What is required »
Retype each line of text in the data below word for word, and leave out the pictures.

[Interface element records]
----------
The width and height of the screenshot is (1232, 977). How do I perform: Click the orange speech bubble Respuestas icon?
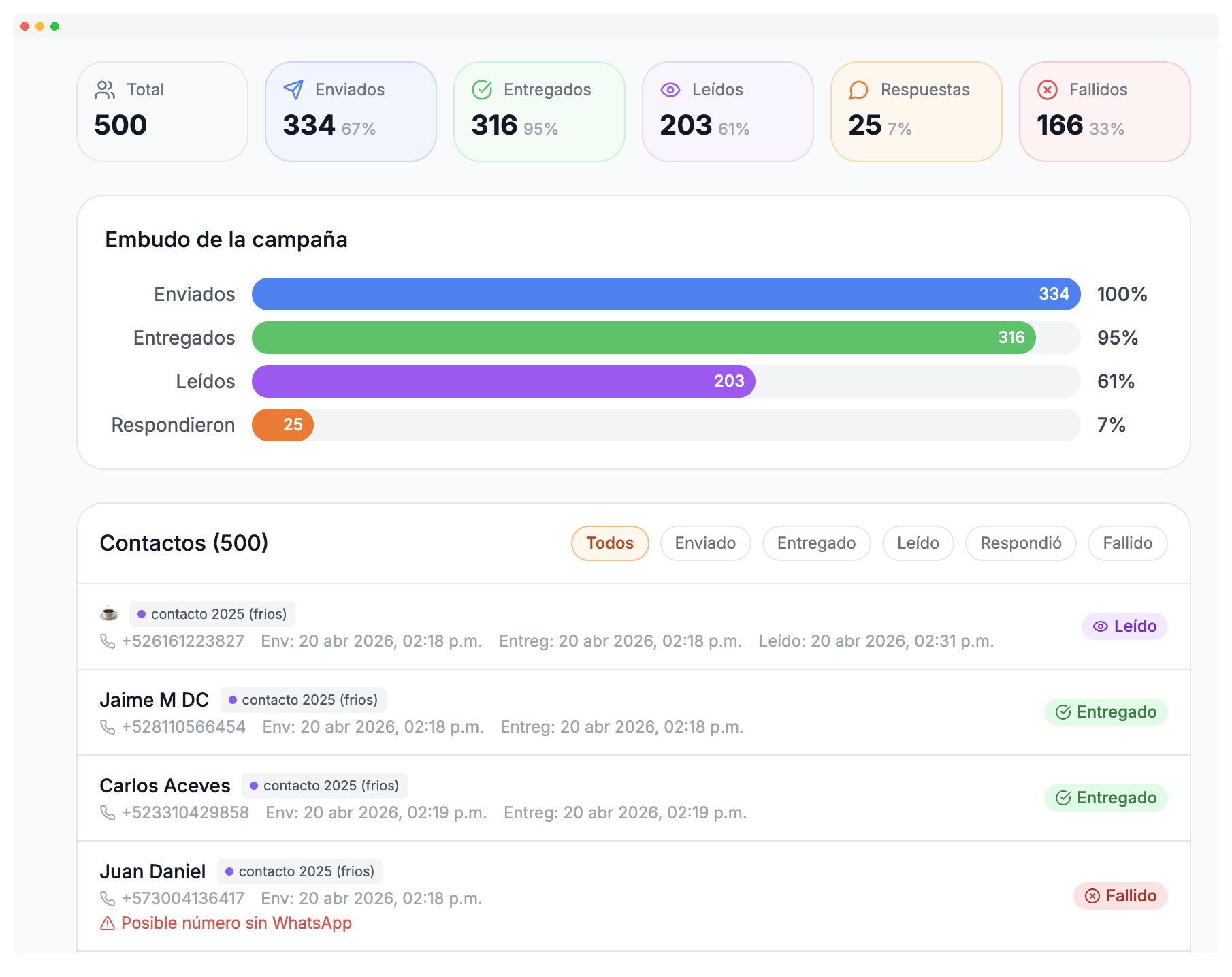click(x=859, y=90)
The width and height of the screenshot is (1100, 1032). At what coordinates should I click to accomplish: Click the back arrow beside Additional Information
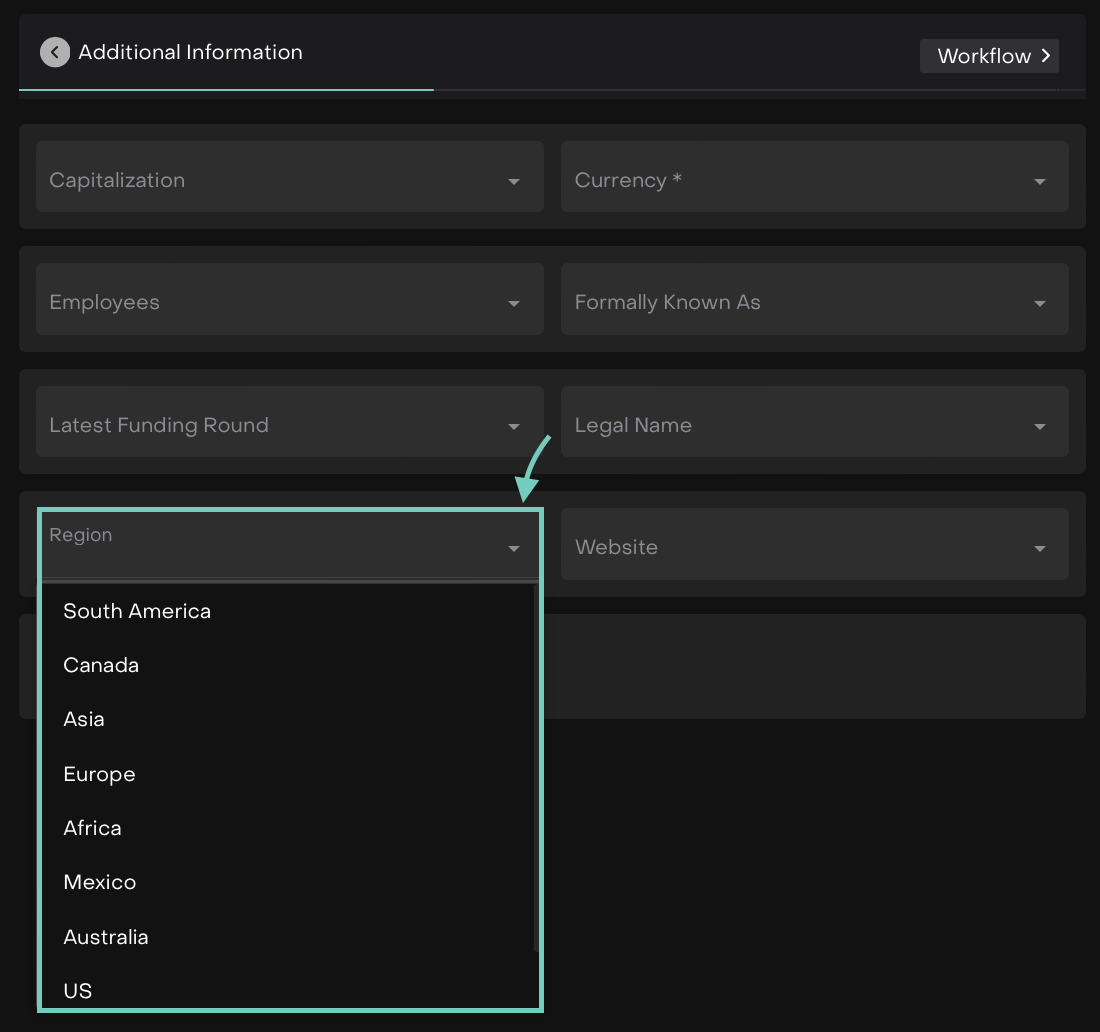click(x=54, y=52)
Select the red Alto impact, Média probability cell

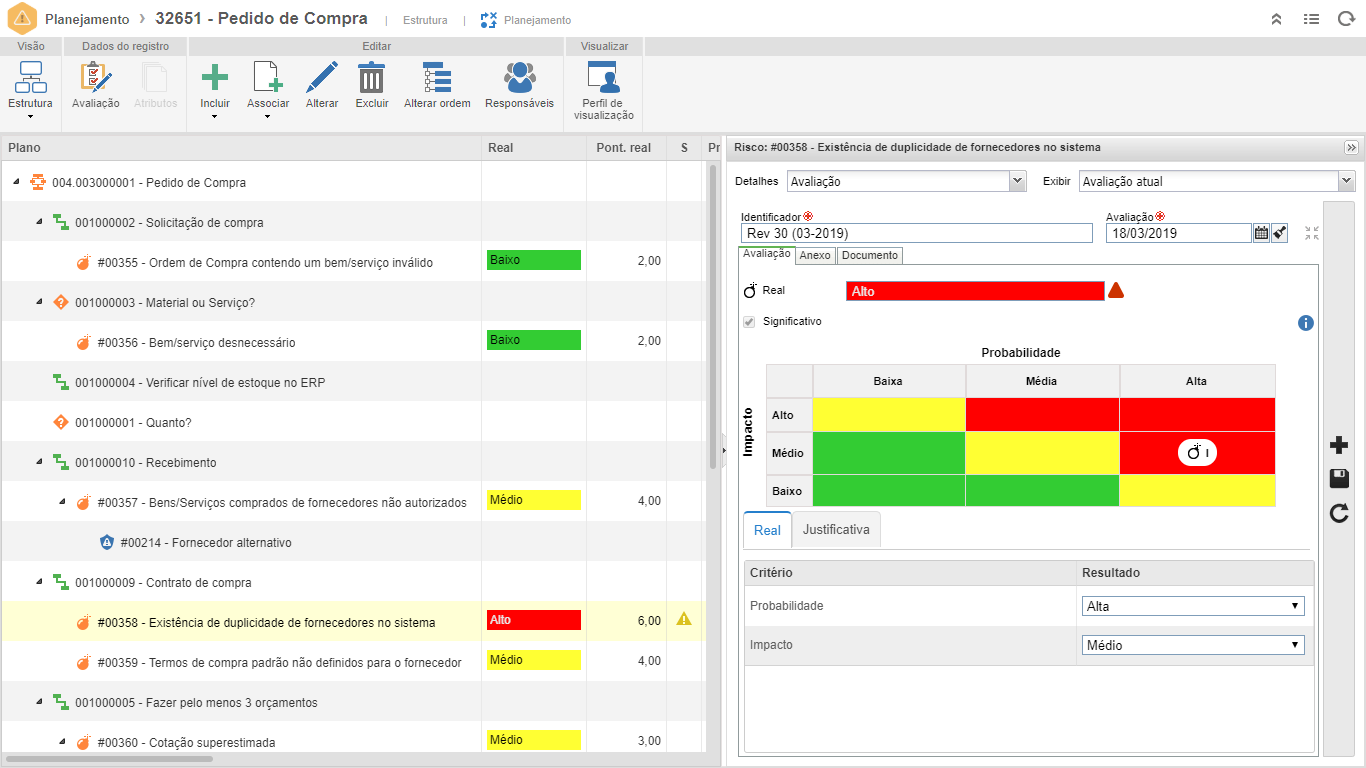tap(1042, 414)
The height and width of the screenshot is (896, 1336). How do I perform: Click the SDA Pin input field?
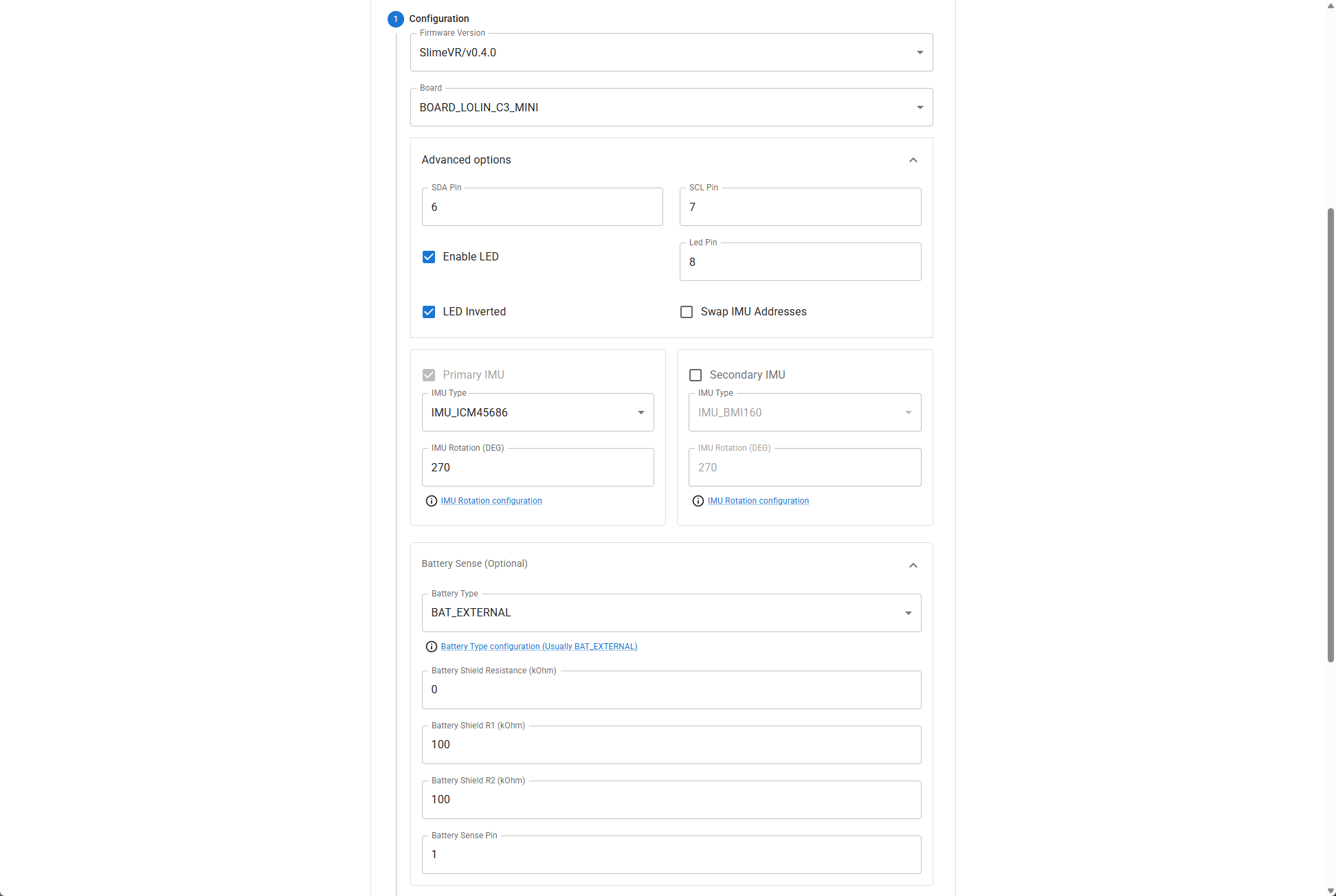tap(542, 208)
----------
Answer for the task »
The width and height of the screenshot is (1232, 977). How do I perform: Click the orange speech bubble Respuestas icon?
click(x=859, y=90)
The width and height of the screenshot is (1100, 1032). At what coordinates should I click to accomplish: Click the back arrow beside Additional Information
click(x=54, y=52)
Select the red Alto impact, Média probability cell

tap(1042, 414)
The height and width of the screenshot is (896, 1336). How do I perform: Click the SDA Pin input field?
tap(542, 208)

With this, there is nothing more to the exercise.